The cultural landscape of the Hudson River Valley is crowded with ghosts — the ghosts of Native Americans and Dutch colonists, of Revolutionary War soldiers and spies, of presidents, slaves, priests, and laborers. In Possessions: The History and Uses of Haunting in the Hudson Valley, Judith Richardson looks at why this region just outside New York City became the locus for so many ghostly tales, and shows how these hauntings came to operate as a peculiar type of social memory whereby things lost, forgotten, or marginalized returned to claim possession of imaginations and territories. Reading Washington Irving’s stories along with a diverse array of narratives from local folklore and regional writings, Richardson explores the causes and consequences of Hudson Valley hauntings to reveal how ghosts both evolve from specific historical contexts and are conjured to serve the present needs of those they haunt. These tales of haunting, Richardson argues, are no mere echoes of the past but function in an ongoing, contentious politics of place. Here is a brief excerpt.

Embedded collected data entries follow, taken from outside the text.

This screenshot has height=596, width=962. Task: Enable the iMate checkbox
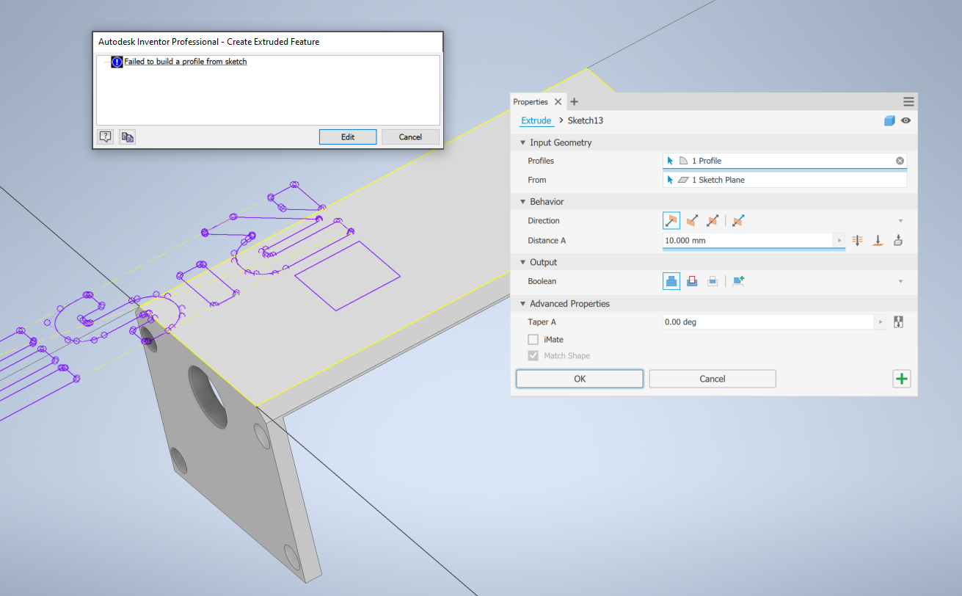533,339
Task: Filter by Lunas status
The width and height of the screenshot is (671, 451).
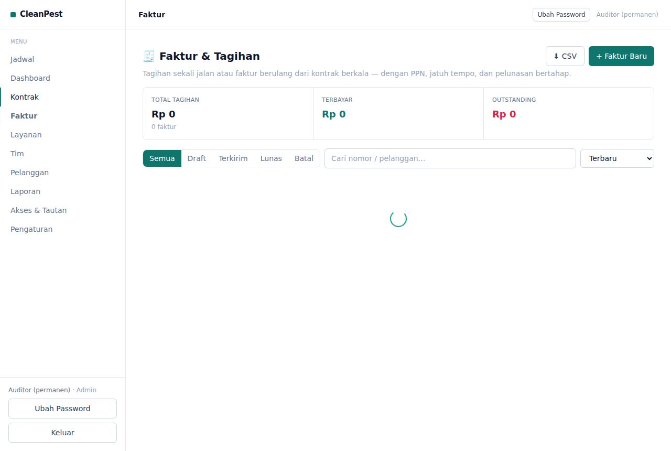Action: [x=271, y=158]
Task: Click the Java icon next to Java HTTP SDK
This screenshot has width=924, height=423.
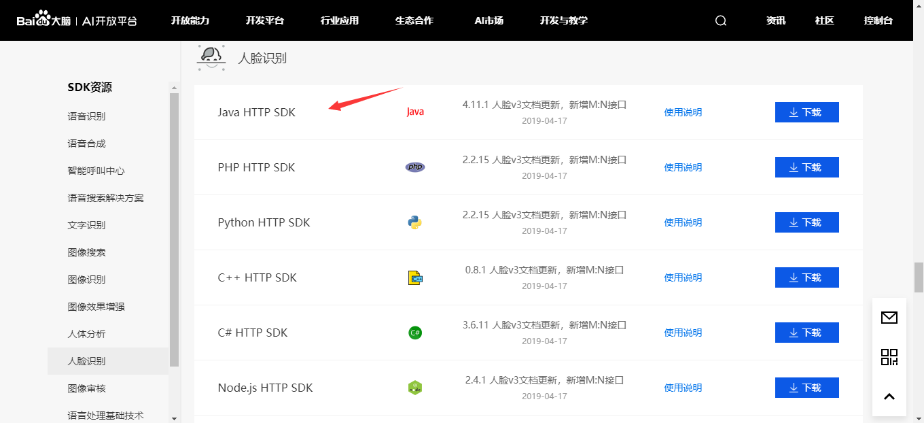Action: click(x=414, y=112)
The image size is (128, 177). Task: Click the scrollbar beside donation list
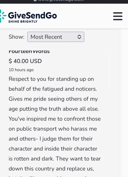109,71
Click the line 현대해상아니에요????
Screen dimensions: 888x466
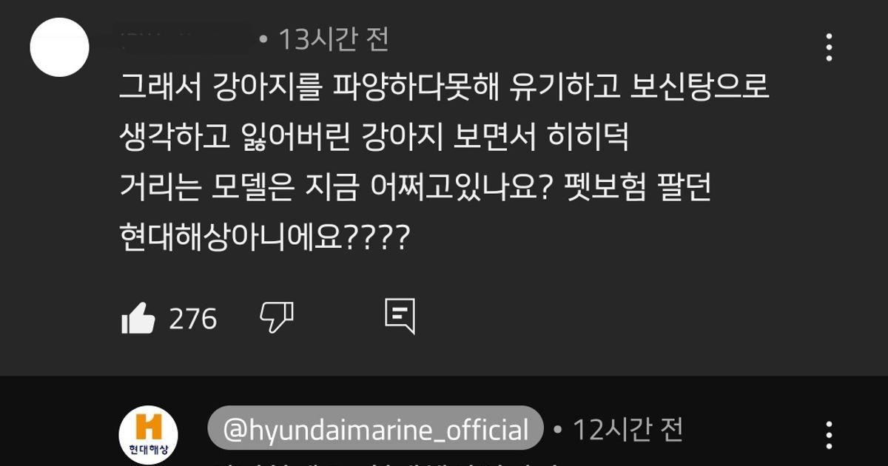(x=263, y=237)
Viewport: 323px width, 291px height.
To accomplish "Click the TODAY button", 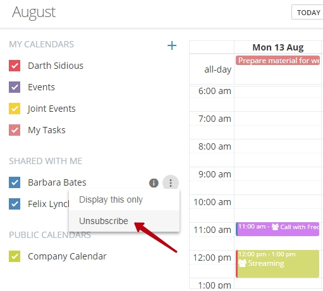I will [x=308, y=13].
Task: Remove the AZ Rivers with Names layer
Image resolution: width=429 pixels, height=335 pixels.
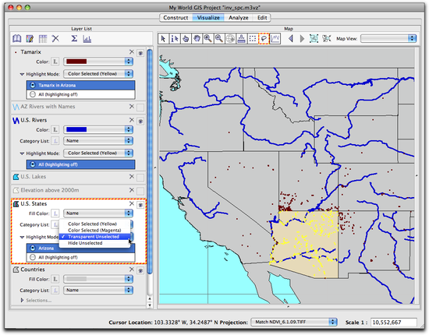Action: pyautogui.click(x=132, y=106)
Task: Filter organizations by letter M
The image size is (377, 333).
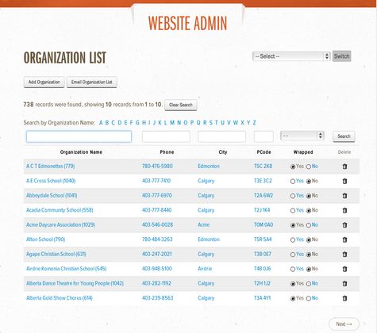Action: (x=172, y=123)
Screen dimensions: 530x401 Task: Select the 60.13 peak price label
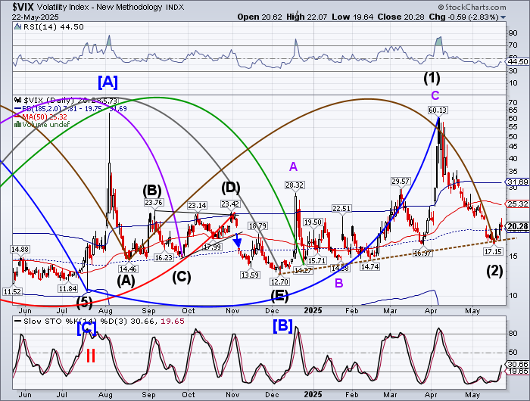(x=437, y=110)
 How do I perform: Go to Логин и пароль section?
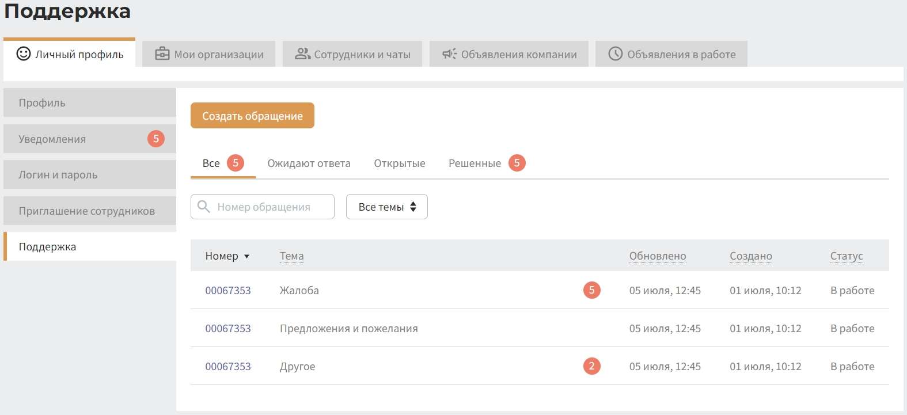[90, 174]
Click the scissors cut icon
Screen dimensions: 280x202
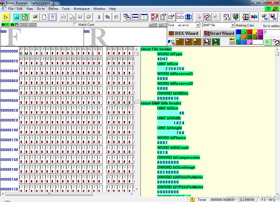[99, 17]
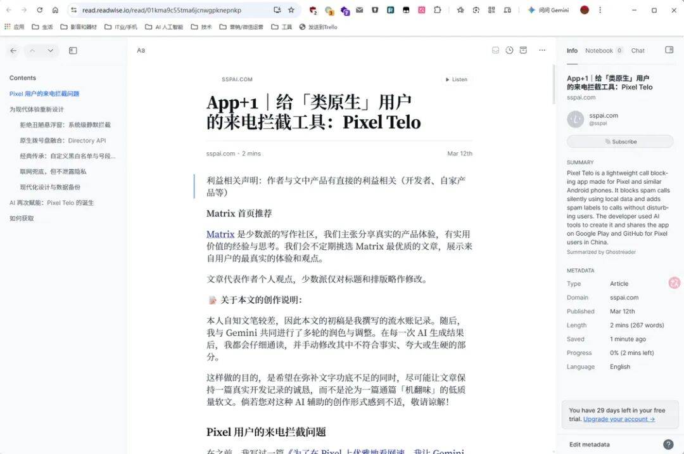Switch to the Notebook tab
Screen dimensions: 684x454
pyautogui.click(x=600, y=50)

The story begins one spring afternoon in 1936 when playwright Maxwell Anderson set out to climb to the top of High Tor. Anderson could see the mountain from his home of fourteen years, four miles away on South Mountain Road in the still mostly rural New City. Thirty miles north of New York City, on the west shore of the Hudson, and adjacent to the river’s widest point, High Tor was the northernmost point of the Palisades, and the boundary between the towns of Haverstraw and Clarkstown. High Tor’s less- than-mountainous 832 feet were made sublime by their steep ascent from the Hudson River and the town of Haverstraw below. It was the highest point in the view from South Mountain Road. This, along with its distinctive shape, made it a favorite landmark among Anderson’s neighbors — something of a colony of artists, writers, and theater people. The mountain often appeared in their paintings and poems.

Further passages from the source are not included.